▶ [REQUIREMENT 1]: From the essay about pandemic anxiety, list the three things the writer says she does on most days in her "perfect little bubble of life."
▶ [REQUIREMENT 2]: Carry on the essay about pandemic anxiety from its last sentence, keeping the writer's first-person voice.

Today I woke up with anxiety. A heavy weight on my chest of uncertainty. With so many ‘what if’s’ running through my head I found myself losing control. The emotions come in waves. Some people will call this an overreaction, I call it being human. Perhaps I am more sensitive because I have not yet emotionally and mentally recovered from the devastation of the Tennessee tornado, a deadly act of Mother Nature that hit so close to home. You read about what we are experiencing and never really think a deadly pandemic is something that will happen in your lifetime, until it does. Then, you are smacked in the face with the reality that life will play out and you truly have no control.
For the first time in my life, I have no control. Most days I wake up living in my perfect little bubble of life. I work hard, rock motherhood and love on my family. Most days my thoughts are consumed with the next grand idea on how to build my brand and how to take our family business to the next level. How to build an even better life for my daughter. However, this pandemic came out of nowhere and exploded my bubble. Suddenly, I can’t seem to find my groove. I am stuck on pause wishing I could hit the fast forward button.
Before the virus spread I never really watched the news. I know that is horrible, but it is the truth. I would turn on the TV and watch my favorites. Bravo is my go to channel. I am a total sucker for The Real Housewives & Vanderpump Rules. However, these days I am addicted to the news. I have it on from the moment I wake up to right before I go to bed. I watch as the numbers climb. I never miss the Coronavirus Task Force update. I have become consumed with watching and praying for positive updates. I read the articles from Italy and around the world in disbelief anticipating what is yet to come. I drive my poor husband crazy with my worry and questions as he is in the medical field and has a better understanding.

▶ [STUDY MATERIAL]:
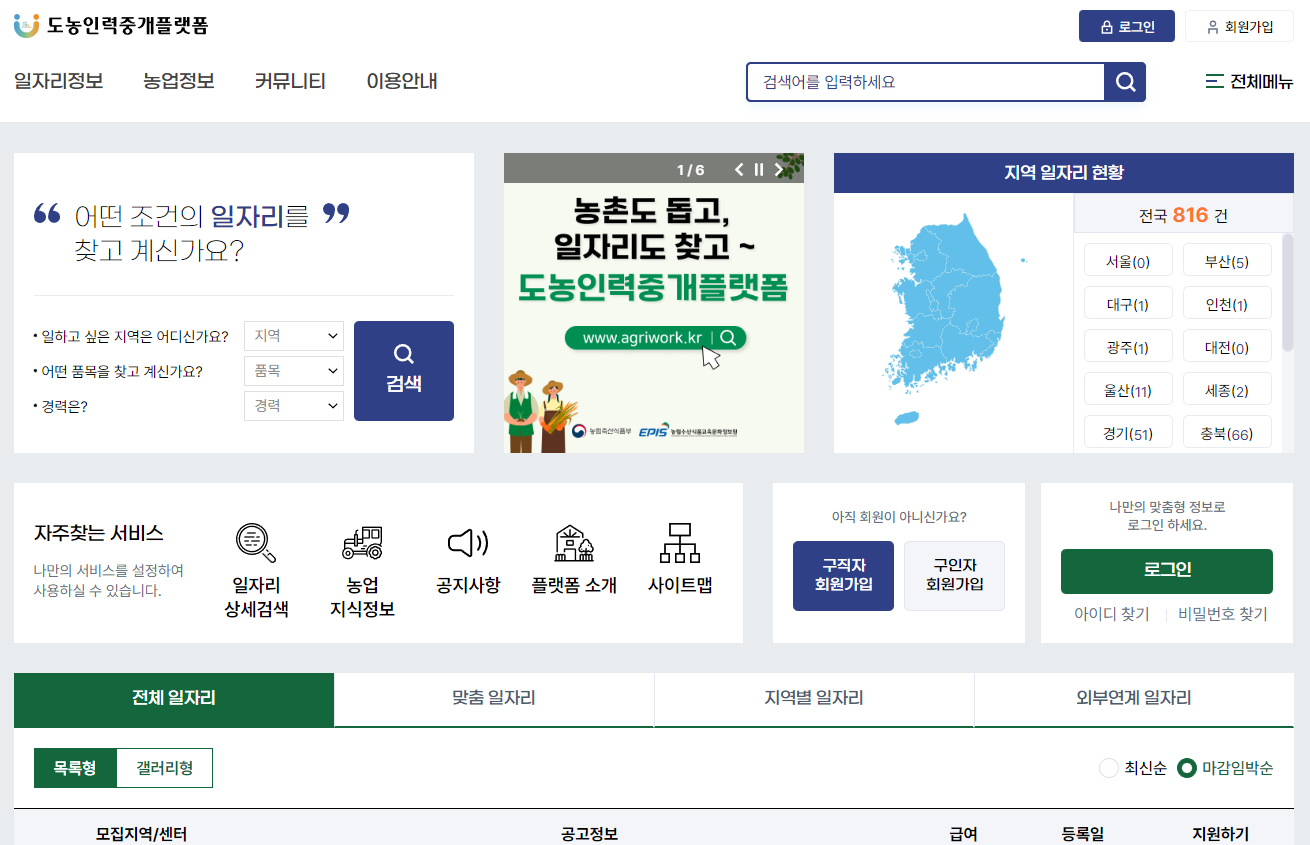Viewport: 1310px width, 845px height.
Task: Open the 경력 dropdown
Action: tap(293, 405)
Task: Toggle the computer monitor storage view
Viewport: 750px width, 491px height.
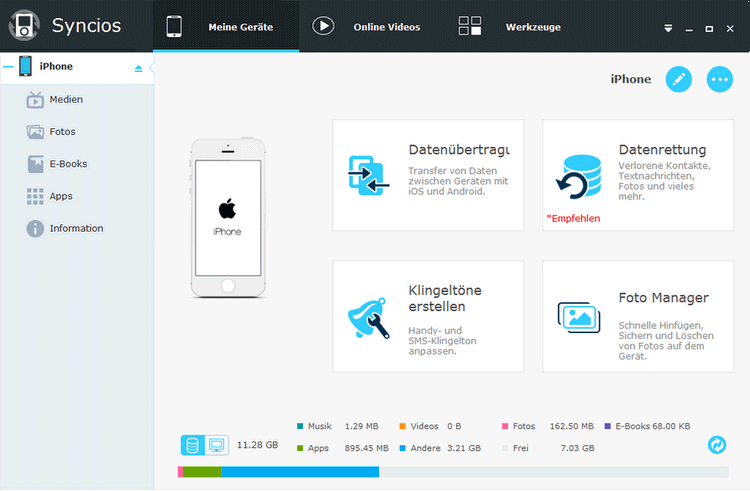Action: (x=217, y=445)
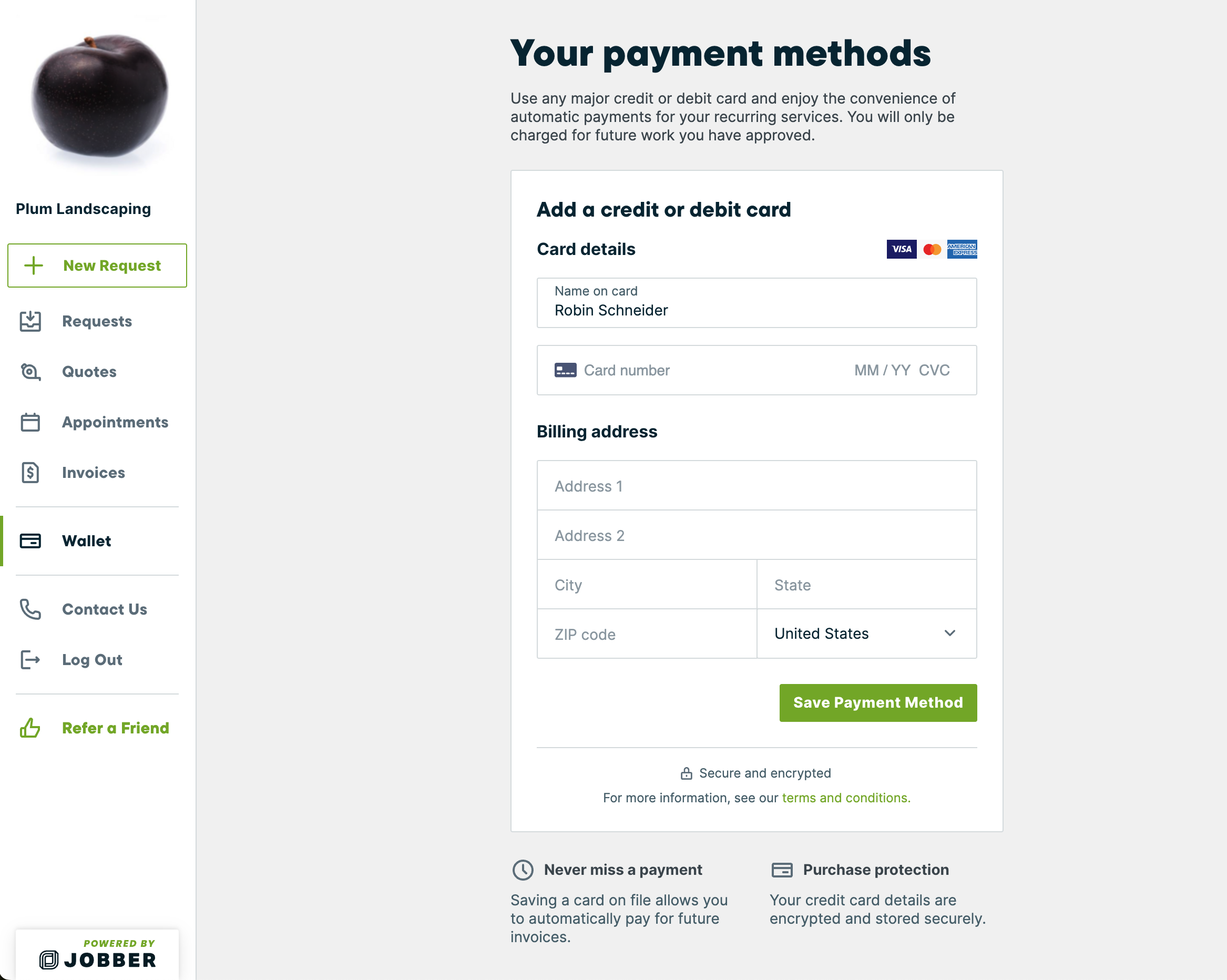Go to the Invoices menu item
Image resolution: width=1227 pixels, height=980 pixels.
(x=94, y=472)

* * *

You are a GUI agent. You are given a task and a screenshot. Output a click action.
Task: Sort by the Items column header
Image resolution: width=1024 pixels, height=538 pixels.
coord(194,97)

---

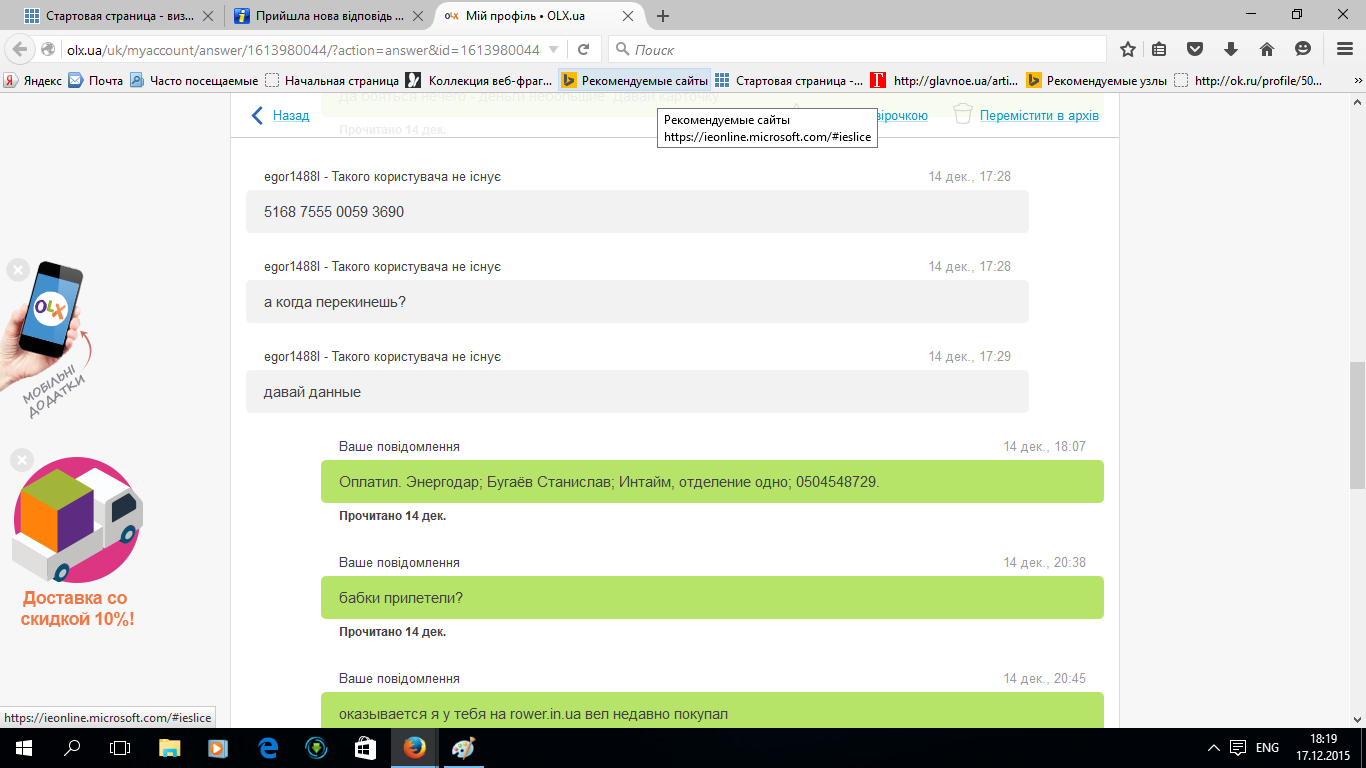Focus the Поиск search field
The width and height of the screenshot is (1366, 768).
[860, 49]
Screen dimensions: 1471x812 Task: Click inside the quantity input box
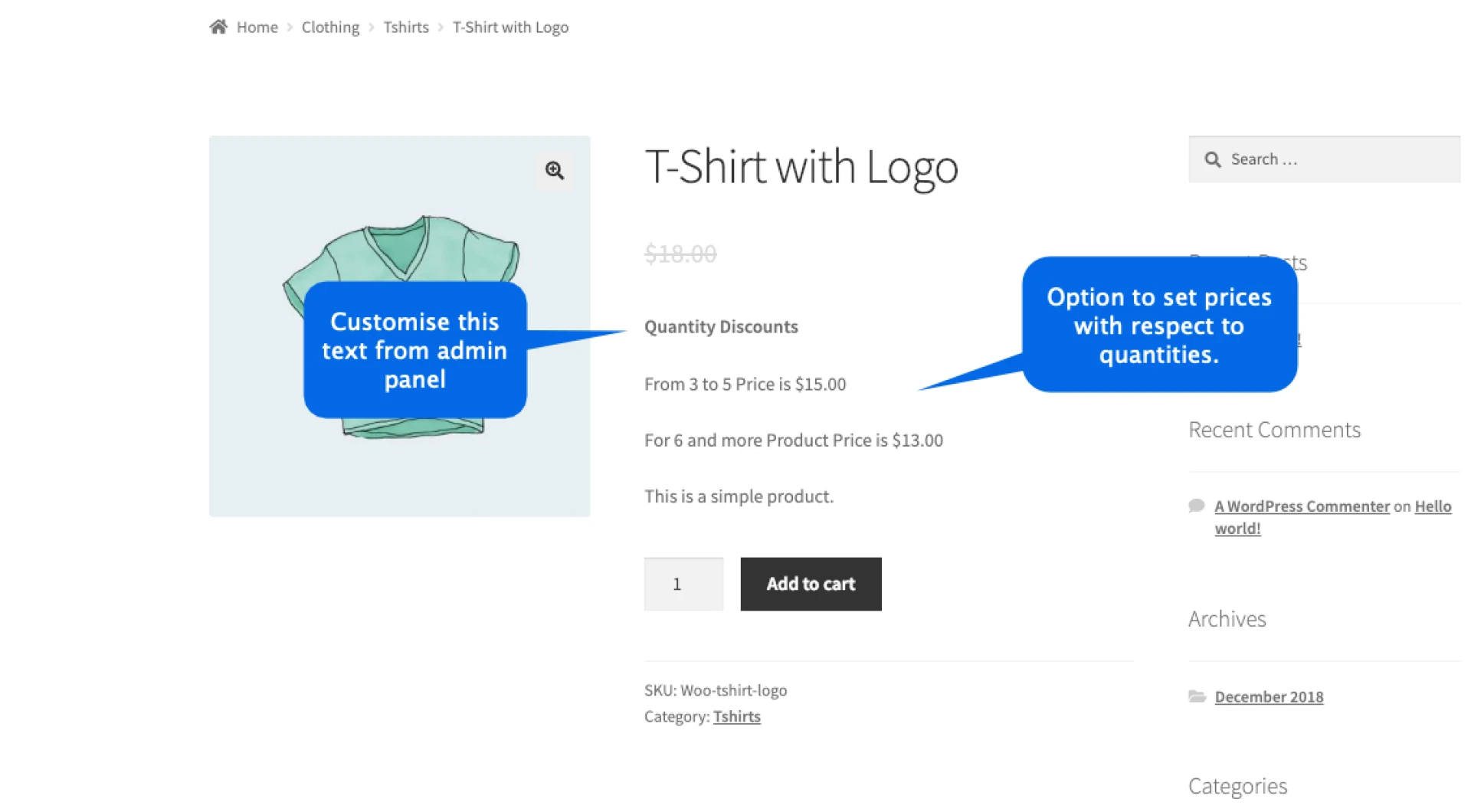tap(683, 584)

▶ [OUTPUT 1]:
- Works hard
- Rocks motherhood
- Loves on her family

▶ [OUTPUT 2]:
These last few weeks have changed me. The last few days of not being able to leave my house have really effected me. Today I felt it to my core. I’ve always been driven to accomplish my goals. Working hard to have the best of the best. Now, I couldn’t care less about the superficial things in life. None of that matters without health. None of that matters without loved ones. While I will still share my basic motherhood recommendations, my outfit of the day and home decor style, all of that is fluff that really doesn’t matter. I do it because that’s what I enjoy. I’ll still share on my social media stories and direct you to my LIKEtoKNOW.it linking things I love. Just know, as you see those post it’s not because I am insensitive. I am doing it because it helps me feel normal.
Like many other business owners, I have put my heart and soul into building a brand I love. A brand I am proud of. A brand that is now closed. A brand that’s future is up in the air. While I have high hopes we will recover, I can’t help but feel an overwhelming sense of sadness. I am sad for our nation. I pray to god Driven & Epic Rain survive the recession. However I know money is replaceable and truly feel our government will do it’s part in helping everyone get back on their feet. While in quarantine, I’m going to make an effort to put my focus on being in the moment. I’m going to love on my family a little extra and create memories. I’ll soak in all the time I get, because time is precious and never guaranteed.
My heart goes out to those who have a sick child or family member they now have to worry about even more. To the brides and expecting mothers whose time of joy is now tainted. I pray for our grandparents, parents and children. While the future of what’s next is yet to unfold, one thing I know for sure is love will conquer all. We are all in this together. Wishing you all safety & health.